Gribskov & Smith

 BIMM 141 Laboratory

Spring 2001

Introduction to Bioinformatics

 

 

Exercise 4


Homologs from Sequence Databases: FAST and BLAST

Exercise 4 focuses on use of sequence databases or libraries to find similarities to a nucleic acid or protein sequence. This is usually the first type of analysis one performs with a new DNA sequence. The algorithms are largely based on the concepts underlying "dot plots", "sliding window" comparisons, and "distance matrix" concepts discussed in lectures 4-8 of BIMM 140, as well as on the dynamic programming algorithm, Needleman-Wunsch for global alignments, and the Smith-Waterman modification for local alignments. In addition, algorithm changes to increase speed of comparisons with minimal loss of sensitivity (finding all relevant similarities - all true positives) and specificity / selectivity (finding a minimal number of "false" hits - no false positives) are features of the popular FAST and BLAST programs.

You used some of the FAST programs in the last exercise, Exercise 3.

The Main objectives in Exercise 4 are:

We will use one of the types of gene sequences, DNA and protein, used in the Altschul et al paper on Gapped-BLAST and Psi-BLAST (Nucl. Acids Res 25: 3389-3402; 1997) in the BIMM 140 Course Reader, page 37, and listed in Tables 2 and 3, to permit comparison of your results with those of Altschul et al.
We in fact recommend that you use one of the specific sequences listed by the SwissProt Accession Number for the encoded protein.
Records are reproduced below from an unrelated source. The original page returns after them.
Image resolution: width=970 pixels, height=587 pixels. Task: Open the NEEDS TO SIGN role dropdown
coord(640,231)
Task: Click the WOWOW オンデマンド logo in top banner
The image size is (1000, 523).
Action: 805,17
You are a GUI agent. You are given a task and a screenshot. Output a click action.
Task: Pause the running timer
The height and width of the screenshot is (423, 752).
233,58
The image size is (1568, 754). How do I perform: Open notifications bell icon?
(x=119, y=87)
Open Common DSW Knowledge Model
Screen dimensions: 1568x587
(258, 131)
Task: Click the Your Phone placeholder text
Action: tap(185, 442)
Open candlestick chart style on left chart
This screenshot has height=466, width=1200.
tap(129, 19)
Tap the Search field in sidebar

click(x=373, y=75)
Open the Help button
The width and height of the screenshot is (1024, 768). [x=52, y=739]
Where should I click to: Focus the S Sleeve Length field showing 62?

This will permit most precise comparison of your results with some of those given in Table 3.

You will also use the MTG8 protein sequence with BLASTP and FILTER options, to permit comparison with the data and results in Figure 2 of the Altschul et al article, "Issues in Searching Molecular Sequence Databases", in the Course Reader, page 26.

At this point in the course, you have had sufficient experience with both the Web and the GCG programs that we believe the Exercises need not be as verbose as the initial Exercises.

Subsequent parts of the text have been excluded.